Non so voi, ma io ho un rapporto conflittuale con le responsabilità. Non mi piacciono, mi mettono ansia, generano angosce più o meno apocalittiche, turbano profondamente il sistema nervoso; per il resto non me ne lamento.
A tratti bramo la noia, perché in essa c'è un piacevole vuoto. Invece niente, sei lì che stai per annoiarti e ti cade addosso una responsabilità. Ecco, tenderei ad associarla al ragno che ti plana sul braccio mentre sei a un passo dall'addormentarti: la gradisco con pari entusiasmo.
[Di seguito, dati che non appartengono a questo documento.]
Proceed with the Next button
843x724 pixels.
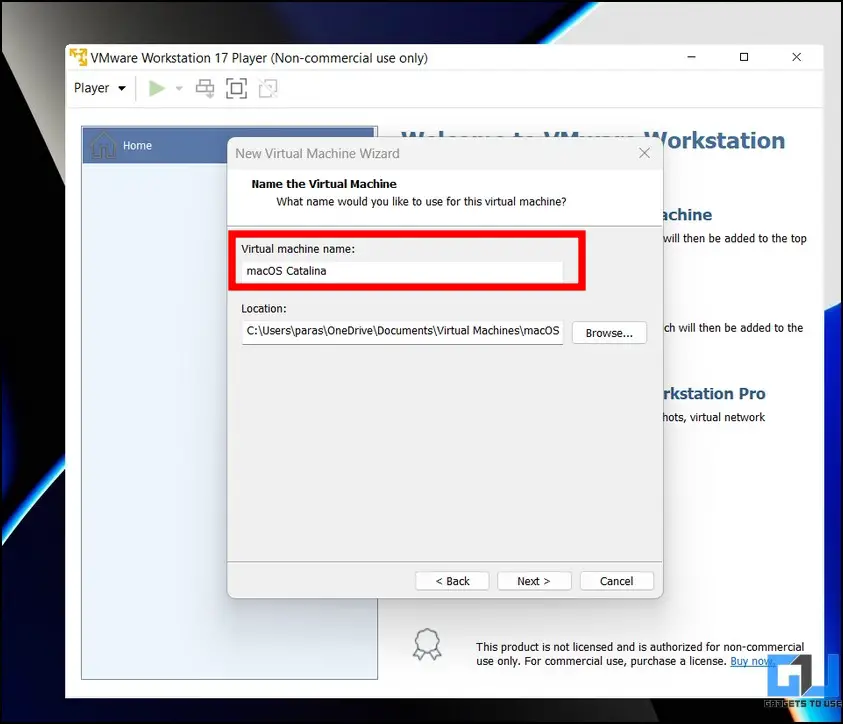click(x=533, y=581)
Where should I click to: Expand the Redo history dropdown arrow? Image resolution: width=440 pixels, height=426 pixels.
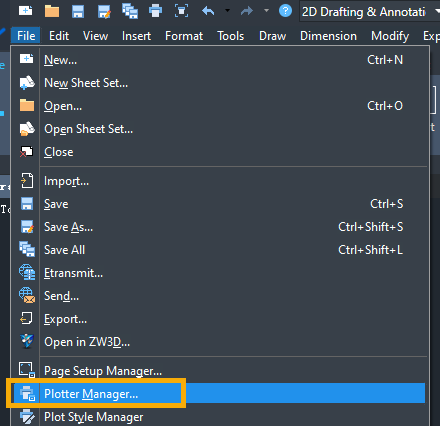click(266, 11)
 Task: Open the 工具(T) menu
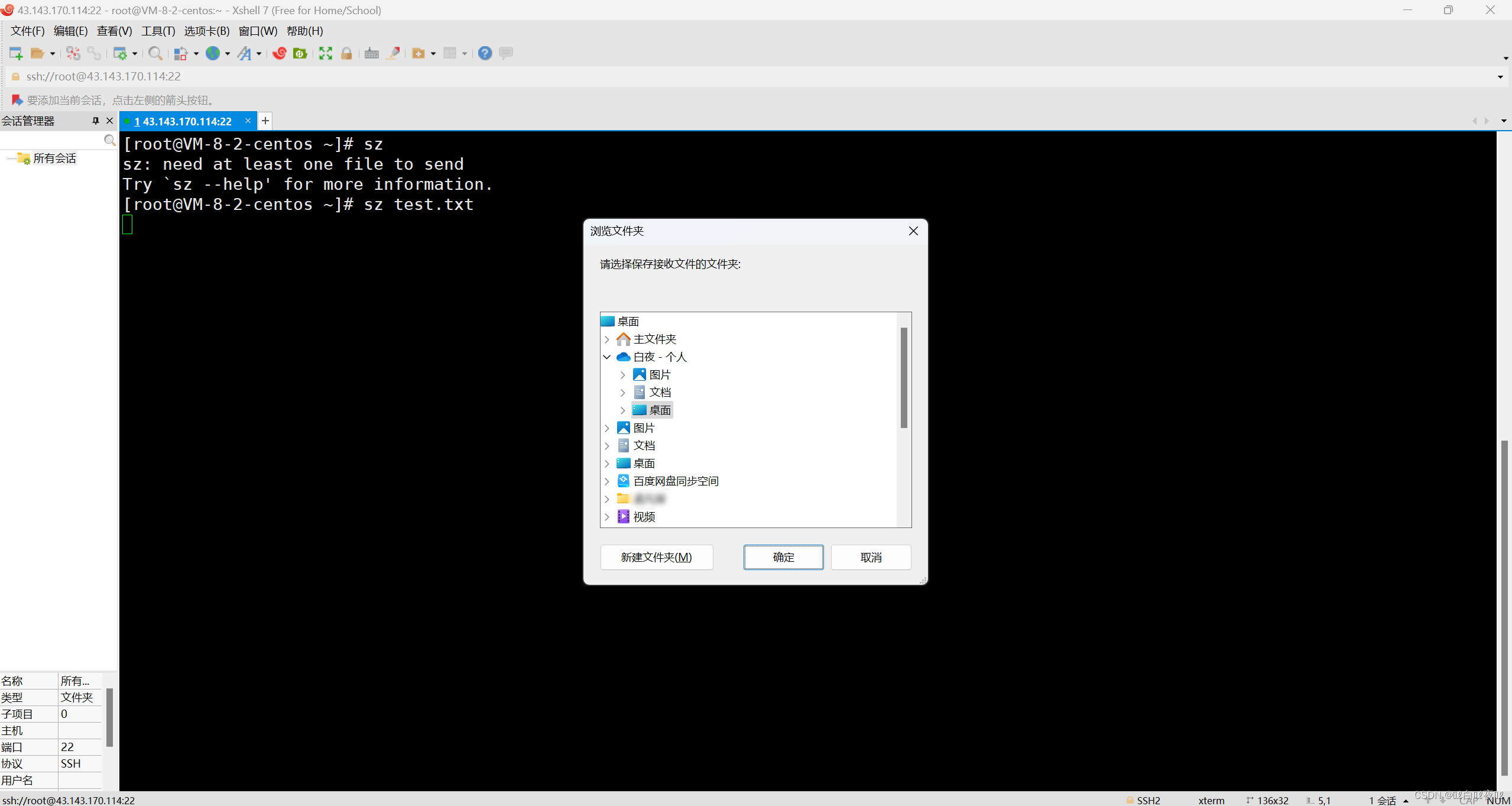click(x=158, y=31)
In questi giorni mi si è aggiunta una responsabilità, anzi due, al già gravoso pacco di guai che quotidianamente devo affrontare. Va da sé che l'ansia stia tracimando.
Tuttavia non mi lascio abbattere, anzi m'impegno con maggiore solerzia al raggiungimento di nuovi traguardi: prendo il mio elenco delle fobie (dico solo che supera la pagina, e non ne parliamo più) e ci lavoro.

Quindi, è con grande piacere e una punta di presunzione, che posso dirvi che, con calma, con la mia lentezza parecchio zen, sto superando la fobia delle pentole a pressione. 
Tergiverso a eliminarle dalla lista delle paure infondate e paralizzanti solo perché il fischio tende ancora a farmi chiudere la porta e a rintanarmi in bagno o dal vicino di casa (che inizio a vedere provato). 
Ma è quel tipo di rumore che crea ansia; come le sirene, le campane, l'impastatrice del fornaio qui sotto, la musica dodecafonica.

Ammetto, seppur con fastidiosa immodestia, che se continuo così, tra sette vite (massimo otto, ma solo perché sono superstiziosa e predisposta al pessimismo), diventerò una persona cautamente coraggiosa.